Ce résultat, proclamé par le Conseil constitutionnel, ”traduit lui l’expression souveraine du peuple camerounais et marque une nouvelle étape dans la continuité institutionnelle de ce pays frère” a écrit le président gabonais qui lance toutefois un appel au calme.

”En ces moments décisifs, j’en appelle à la sérénité et à la préservation de la paix” écrit-il.

Le Conseil constitutionnel a annoncé le 27 octobre la victoire du président sortant Paul Biya avec 53,66 % des voix. Son principal adversaire, Issa Tchiroma Bakary, ancien ministre des Transports et des Communications, s’était autoproclamé vainqueur le 12 octobre.

Réélu pour sept ans, Paul Biya, le vieux chef d’Etat au monde pourrait à la fin de ce mandat approcher l’âge de 100 ans. Il dirige le Cameroun depuis 1982, soit 43 ans de règne sans interruption.

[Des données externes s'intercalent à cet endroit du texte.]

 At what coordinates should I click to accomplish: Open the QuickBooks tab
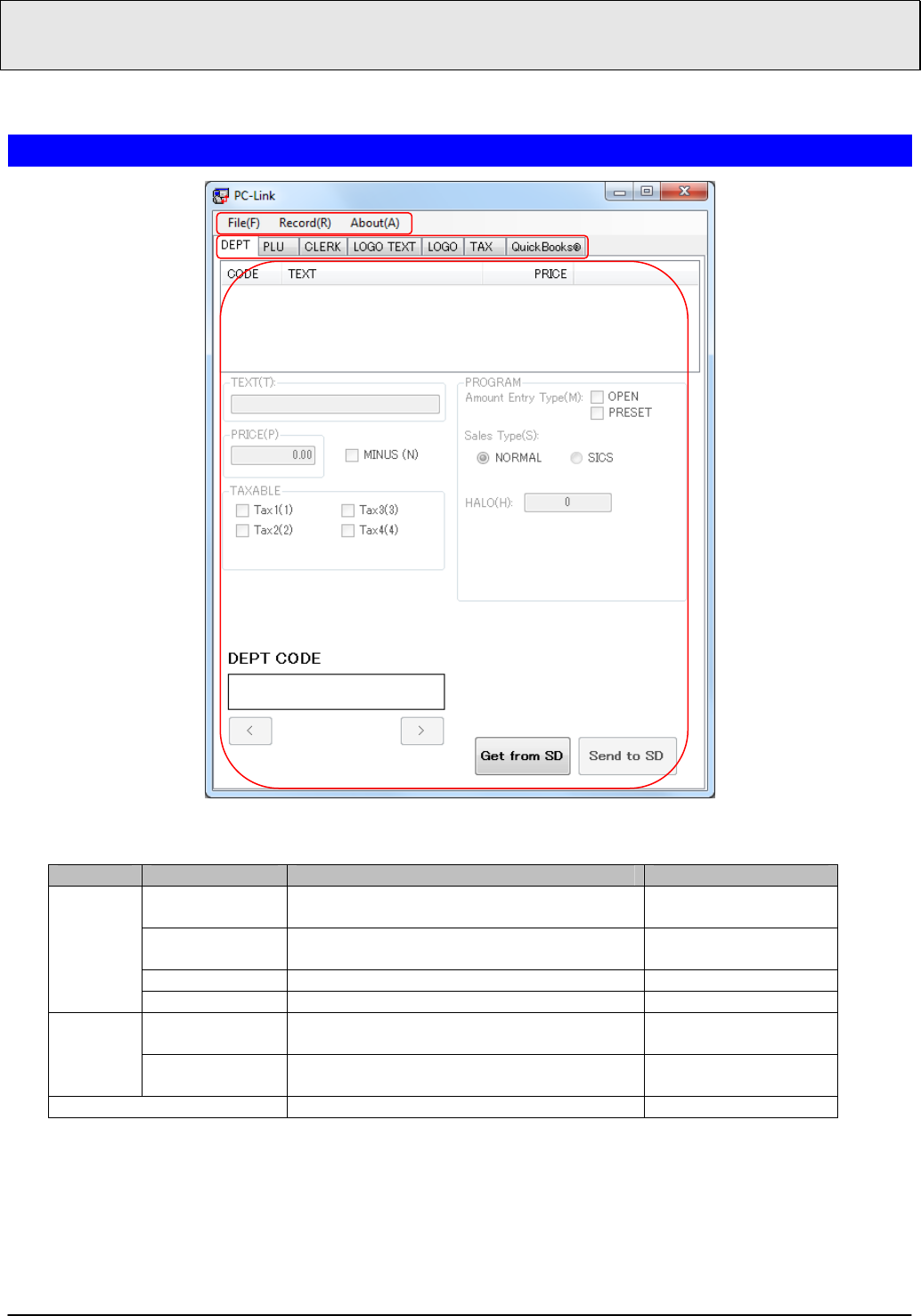click(545, 247)
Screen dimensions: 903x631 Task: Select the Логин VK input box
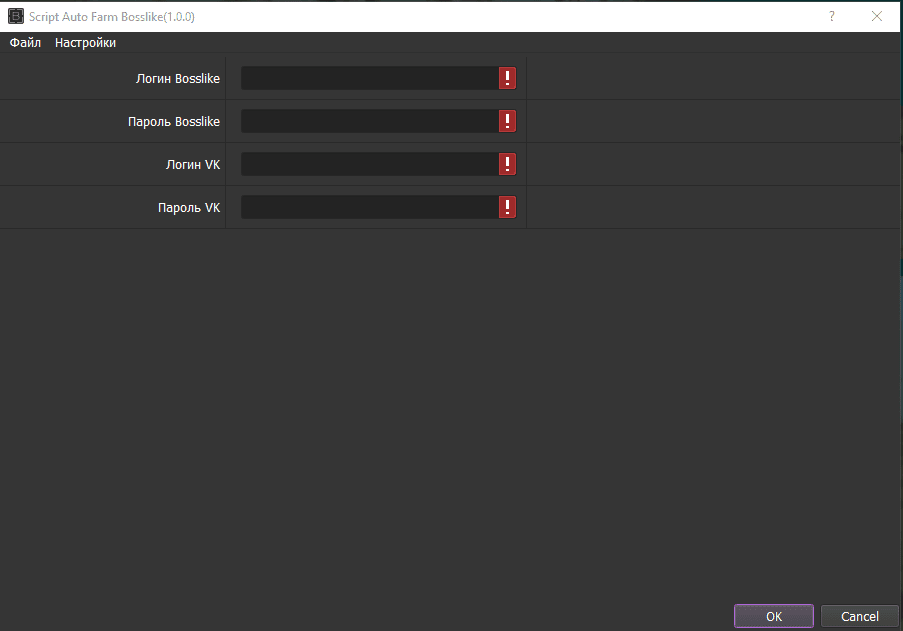(x=369, y=164)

Jeune Afrique révèle que l’armée camerounaise a été contrainte de déployer des blindés dans la capitale économique pour tenter de reprendre le contrôle, tandis que des vidéos montrent des policiers reculant face aux manifestants.
La situation sécuritaire s’est considérablement détériorée à Douala au lendemain de la proclamation des résultats de la présidentielle par le Conseil constitutionnel. Selon les informations exclusives obtenues par Jeune Afrique, des chars de combat ont été positionnés dans quatre quartiers stratégiques : Akwa, Bonanjo, Bépanda et Deïdo.
Ce déploiement d’armement lourd intervient après que les forces de police régulières se sont révélées incapables de contenir la vague de contestation. Jeune Afrique a pu visionner plusieurs vidéos circulant sur les réseaux sociaux qui témoignent des difficultés des forces de l’ordre : on y voit des hommes en uniforme effectuer des tirs de sommation avant d’être contraints de battre en retraite face à la pression de la foule.
Le poste de police du carrefour Ari illustre parfaitement cette débâcle sécuritaire. D’après les sources de Jeune Afrique, les agents ont dû abandonner leurs positions avant que le bâtiment ne soit pris d’assaut et incendié par les manifestants.
Au-delà de l’aspect sécuritaire, c’est toute l’économie de la capitale économique qui se trouve paralysée. Jeune Afrique a constaté que Douala était lundi quasiment à l’arrêt : commerces fermés, disparition des taxis-brousse, et même les grandes enseignes bancaires ont demandé à leur personnel de rester confiné à domicile.
Les infrastructures économiques n’ont pas été épargnées. La station Tradex de la borne 10 et le dépôt pétrolier Bocom Cogefar ont été saccagés, faisant craindre une pénurie de carburant dans les jours à venir.
Selon les informations exclusives recueillies par Jeune Afrique, près d’une centaine de personnes ont été arrêtées à travers le pays, dont 60 rien qu’à Douala. Quatre personnes ont déjà perdu la vie dimanche dans la capitale économique, et le bilan pourrait s’alourdir alors que les manifestations se poursuivaient lundi soir dans plusieurs localités.
La question qui se pose désormais : combien de temps l’armée pourra-t-elle maintenir ce dispositif sans que la situation ne dégénère davantage ?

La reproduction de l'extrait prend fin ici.